Hayati Baygan:  “Parmağım kırılınca futbola başladım”

Tarih çalışmasını ve portreleri araştırmalarımızın yanı sıra “bilgi ihbarları” sayesinde de zenginleştiriyoruz. Çalışmalarımızın başında böyle bir ihbar Beşir Özmen (DŞ’74)’den geldi. Hayati Ağabeyi ziyaret edip görüşmemizin iyi olacağını söyledi. Beşir yıllardır Hayati Ağabeyi tanır, arar, olayda ve vesilede ziyaretine gider. Ben hiç karşılaşmamıştım; adını araştırmalarından bilen ama henüz tanışma fırsatı bulamayan Fethi Aytuna (DŞ’80) ile birlikte Maltepe Rezidans’a ziyaretine gittik. Geçirdiği ameliyatlar nedeniyle bir süre dinlenmiş, şimdi eşiyle yaşadığı rezidansta iyiydi. Uzunca sohbet ve soru cevaptan sonra bize rezidansı gezdirdi. En üst kattaki yemek salonunda öğle yemeğinde söyleşiye devam ettik. Rahatsızlığın boğazında yarattığı hasarla kısılan sesine inat canlı bir şekilde bizi yarım asır öncesine götürüp olayları ayrıntılarıyla aktardı. Kah yaşayarak, kah yorumlayarak. Her zaman kibar, sabırlı ve ölçülü kalarak. Tabii, bir seferde bitmiyor, birkaç vesile ile yine bir araya geldik, eksik kalan noktaları tamamlamaya çalıştık. Hayati Ağabeyimizin sadece zengin spor yaşamını değil Darüşşafaka’nın kritik ve uzun bir zaman dilimine ilişkin ilk elden bilgileri de bu çalışmamızla öğrenmiş veya teyit etmiş olduk.
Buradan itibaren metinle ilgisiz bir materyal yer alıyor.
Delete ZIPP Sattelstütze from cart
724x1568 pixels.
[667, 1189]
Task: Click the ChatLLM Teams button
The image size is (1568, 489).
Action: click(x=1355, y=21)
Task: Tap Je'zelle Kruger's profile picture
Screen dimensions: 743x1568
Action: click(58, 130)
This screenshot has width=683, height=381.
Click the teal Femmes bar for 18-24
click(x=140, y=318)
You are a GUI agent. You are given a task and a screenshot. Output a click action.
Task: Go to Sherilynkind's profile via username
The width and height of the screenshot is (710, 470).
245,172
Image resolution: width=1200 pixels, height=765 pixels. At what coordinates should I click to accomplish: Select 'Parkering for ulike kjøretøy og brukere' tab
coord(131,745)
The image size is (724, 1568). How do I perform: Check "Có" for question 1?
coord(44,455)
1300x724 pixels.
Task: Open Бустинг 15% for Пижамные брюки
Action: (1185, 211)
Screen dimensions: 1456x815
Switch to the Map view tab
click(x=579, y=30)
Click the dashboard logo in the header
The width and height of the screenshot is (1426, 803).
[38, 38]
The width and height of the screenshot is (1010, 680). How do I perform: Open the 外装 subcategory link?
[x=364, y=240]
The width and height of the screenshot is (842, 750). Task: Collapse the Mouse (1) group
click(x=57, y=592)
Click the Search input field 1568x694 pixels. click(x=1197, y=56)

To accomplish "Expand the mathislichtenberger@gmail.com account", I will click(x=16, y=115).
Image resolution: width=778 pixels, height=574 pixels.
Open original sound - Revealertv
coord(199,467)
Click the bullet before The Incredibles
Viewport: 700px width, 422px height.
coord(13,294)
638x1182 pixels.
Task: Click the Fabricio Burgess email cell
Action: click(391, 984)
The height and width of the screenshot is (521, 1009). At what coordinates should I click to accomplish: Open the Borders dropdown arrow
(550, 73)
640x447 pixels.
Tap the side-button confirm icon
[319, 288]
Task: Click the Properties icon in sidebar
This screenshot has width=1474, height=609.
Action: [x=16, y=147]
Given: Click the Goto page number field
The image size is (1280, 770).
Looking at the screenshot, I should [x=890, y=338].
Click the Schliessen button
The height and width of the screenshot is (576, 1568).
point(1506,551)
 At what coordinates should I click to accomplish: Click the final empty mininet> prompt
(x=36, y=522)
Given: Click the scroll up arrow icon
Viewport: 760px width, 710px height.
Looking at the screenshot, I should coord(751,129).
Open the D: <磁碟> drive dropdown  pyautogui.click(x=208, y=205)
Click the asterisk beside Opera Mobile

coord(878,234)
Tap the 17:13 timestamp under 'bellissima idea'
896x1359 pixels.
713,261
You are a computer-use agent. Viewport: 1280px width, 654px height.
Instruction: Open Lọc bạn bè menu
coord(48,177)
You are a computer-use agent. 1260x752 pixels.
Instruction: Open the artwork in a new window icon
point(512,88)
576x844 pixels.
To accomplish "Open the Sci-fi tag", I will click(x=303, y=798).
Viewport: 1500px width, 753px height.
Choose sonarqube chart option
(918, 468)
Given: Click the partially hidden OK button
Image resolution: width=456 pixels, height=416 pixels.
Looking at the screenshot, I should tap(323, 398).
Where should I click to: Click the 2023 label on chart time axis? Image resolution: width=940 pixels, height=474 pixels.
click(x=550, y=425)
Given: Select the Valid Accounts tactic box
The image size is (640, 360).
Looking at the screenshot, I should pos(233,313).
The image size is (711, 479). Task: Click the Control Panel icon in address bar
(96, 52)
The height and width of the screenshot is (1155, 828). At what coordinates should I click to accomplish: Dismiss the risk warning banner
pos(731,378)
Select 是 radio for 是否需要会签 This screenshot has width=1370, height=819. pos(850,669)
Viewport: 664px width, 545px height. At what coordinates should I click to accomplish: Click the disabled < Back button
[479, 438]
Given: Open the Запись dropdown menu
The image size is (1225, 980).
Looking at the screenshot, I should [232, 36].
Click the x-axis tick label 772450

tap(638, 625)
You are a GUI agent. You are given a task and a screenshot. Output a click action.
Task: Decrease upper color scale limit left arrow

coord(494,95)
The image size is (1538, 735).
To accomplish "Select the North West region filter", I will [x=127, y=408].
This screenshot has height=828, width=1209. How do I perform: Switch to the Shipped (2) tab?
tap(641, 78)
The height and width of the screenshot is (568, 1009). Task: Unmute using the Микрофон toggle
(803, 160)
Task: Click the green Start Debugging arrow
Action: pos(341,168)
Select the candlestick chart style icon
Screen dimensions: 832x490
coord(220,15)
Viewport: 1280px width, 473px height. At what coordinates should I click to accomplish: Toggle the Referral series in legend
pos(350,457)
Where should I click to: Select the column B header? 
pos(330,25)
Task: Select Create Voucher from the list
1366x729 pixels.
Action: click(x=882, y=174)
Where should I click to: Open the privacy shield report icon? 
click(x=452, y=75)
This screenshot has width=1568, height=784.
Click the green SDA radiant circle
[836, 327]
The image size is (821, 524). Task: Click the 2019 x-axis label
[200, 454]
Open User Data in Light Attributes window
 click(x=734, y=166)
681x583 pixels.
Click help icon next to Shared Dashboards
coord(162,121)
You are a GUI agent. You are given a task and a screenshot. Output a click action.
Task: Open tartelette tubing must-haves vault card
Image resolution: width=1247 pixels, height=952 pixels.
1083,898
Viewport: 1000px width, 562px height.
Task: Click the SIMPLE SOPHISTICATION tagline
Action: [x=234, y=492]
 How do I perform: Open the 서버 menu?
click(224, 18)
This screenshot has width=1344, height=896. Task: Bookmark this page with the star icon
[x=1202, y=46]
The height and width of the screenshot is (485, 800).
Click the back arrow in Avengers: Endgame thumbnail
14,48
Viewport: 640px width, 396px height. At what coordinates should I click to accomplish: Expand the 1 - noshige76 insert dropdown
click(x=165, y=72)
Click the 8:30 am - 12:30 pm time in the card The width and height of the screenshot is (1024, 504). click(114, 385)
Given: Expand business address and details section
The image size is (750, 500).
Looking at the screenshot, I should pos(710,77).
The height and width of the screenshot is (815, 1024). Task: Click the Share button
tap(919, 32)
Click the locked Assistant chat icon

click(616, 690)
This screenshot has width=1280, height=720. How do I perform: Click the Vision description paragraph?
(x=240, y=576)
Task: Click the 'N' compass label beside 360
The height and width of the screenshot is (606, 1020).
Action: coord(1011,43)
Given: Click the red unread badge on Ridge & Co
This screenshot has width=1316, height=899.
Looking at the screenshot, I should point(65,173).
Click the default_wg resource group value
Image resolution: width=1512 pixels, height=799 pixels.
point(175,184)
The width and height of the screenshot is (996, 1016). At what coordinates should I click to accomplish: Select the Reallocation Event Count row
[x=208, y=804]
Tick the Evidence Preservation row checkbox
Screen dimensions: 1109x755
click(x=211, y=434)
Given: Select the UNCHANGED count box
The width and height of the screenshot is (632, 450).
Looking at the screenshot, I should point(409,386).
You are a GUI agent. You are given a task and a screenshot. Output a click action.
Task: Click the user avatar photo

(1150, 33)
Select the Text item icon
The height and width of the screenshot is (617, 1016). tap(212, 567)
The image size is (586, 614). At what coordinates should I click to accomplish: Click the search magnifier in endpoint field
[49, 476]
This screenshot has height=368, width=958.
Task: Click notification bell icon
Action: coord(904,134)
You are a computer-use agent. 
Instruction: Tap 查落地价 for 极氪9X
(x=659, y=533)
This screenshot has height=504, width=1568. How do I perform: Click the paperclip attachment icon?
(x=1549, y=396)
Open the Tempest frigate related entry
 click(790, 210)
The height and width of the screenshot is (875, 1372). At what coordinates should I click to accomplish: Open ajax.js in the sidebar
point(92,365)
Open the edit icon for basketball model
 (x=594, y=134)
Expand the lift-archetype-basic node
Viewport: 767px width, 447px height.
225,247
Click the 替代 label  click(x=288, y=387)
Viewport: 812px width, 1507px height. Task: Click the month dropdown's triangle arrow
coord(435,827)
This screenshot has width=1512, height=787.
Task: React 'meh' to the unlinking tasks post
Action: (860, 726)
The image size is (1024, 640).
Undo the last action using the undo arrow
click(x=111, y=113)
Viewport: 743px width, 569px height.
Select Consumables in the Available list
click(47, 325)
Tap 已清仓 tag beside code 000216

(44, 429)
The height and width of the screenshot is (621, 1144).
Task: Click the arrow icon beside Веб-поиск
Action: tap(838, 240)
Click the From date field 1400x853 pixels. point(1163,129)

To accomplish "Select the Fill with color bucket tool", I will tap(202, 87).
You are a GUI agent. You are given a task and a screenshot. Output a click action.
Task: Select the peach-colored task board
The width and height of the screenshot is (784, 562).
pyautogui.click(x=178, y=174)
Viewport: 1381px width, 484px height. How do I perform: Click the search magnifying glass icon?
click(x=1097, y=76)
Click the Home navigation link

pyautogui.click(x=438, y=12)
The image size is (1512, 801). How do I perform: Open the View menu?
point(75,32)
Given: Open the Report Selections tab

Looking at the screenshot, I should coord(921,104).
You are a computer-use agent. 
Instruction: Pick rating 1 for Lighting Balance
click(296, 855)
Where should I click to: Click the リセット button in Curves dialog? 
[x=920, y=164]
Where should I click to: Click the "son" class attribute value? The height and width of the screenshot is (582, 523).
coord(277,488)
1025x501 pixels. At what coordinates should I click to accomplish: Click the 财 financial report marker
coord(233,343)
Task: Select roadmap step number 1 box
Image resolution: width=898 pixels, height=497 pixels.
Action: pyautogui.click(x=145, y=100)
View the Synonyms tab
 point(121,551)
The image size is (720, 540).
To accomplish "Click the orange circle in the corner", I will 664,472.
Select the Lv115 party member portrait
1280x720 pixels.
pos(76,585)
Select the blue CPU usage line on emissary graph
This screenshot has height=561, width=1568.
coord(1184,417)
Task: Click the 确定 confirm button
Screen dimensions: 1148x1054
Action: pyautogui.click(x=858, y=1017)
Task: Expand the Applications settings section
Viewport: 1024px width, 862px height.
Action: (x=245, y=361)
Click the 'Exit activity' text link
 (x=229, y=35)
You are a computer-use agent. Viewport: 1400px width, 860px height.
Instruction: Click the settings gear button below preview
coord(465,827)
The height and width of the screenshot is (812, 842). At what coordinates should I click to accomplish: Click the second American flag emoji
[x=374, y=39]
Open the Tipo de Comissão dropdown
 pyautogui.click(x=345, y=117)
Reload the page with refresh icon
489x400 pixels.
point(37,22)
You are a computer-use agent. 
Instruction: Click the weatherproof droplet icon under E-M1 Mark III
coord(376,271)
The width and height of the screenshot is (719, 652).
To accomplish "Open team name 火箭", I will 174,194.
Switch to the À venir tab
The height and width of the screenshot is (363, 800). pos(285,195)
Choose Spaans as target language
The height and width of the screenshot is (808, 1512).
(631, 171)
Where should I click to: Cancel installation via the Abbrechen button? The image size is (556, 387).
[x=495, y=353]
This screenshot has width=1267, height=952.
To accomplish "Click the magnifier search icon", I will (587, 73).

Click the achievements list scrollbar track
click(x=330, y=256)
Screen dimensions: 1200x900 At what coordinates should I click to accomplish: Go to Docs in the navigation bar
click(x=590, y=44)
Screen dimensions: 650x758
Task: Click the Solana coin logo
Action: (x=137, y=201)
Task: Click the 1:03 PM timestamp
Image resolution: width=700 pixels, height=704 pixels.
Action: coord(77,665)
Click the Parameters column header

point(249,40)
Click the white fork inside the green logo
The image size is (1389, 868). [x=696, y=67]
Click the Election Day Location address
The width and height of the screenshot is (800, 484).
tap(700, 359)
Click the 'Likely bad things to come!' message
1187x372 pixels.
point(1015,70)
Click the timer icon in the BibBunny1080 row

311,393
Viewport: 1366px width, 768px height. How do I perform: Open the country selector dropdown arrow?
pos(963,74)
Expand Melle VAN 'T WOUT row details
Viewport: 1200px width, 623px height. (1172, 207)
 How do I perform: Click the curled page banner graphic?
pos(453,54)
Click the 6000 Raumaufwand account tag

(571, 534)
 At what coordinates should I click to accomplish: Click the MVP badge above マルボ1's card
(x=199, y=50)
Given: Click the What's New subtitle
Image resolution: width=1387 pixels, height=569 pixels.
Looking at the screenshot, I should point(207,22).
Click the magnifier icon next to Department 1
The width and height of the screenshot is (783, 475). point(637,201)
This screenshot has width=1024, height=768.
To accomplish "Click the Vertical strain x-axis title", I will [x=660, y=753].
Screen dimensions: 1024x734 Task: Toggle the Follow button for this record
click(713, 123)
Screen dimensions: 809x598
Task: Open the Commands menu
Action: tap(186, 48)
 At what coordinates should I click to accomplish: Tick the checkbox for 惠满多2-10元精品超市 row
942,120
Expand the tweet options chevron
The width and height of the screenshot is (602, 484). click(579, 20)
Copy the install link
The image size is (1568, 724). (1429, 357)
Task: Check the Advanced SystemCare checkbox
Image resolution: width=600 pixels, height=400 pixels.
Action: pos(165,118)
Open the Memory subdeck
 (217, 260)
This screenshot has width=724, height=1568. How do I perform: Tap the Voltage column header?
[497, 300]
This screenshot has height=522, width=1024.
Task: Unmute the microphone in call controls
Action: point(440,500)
24 Şubat 1933’te, İstanbul Çarşamba’da, yani Darüşşafaka’nın göbeğinde doğmuşum. Peder Korkuteli eşrafındandı. Yavuz gemisinin çarkçı başıydı. Yavuz’un en eski personeliydi. Atatürk’ün naaşını İstanbul’dan İzmit’e getirdiler. Onun görevi nedeniyle ilkokulu Değirmendere’de okudum. Peder 1939’da vefat etti. Bizim Çarşamba’da oturduğumuz caddede yedi tane köşk vardı. Hepsinin sakinleri saray görevlileriydi. Biz de ahşap bir evde otururduk. 1943’te, dördüncü sınıftan itibaren Darüşşafaka’ya girdim, 1951’de mezun oldum.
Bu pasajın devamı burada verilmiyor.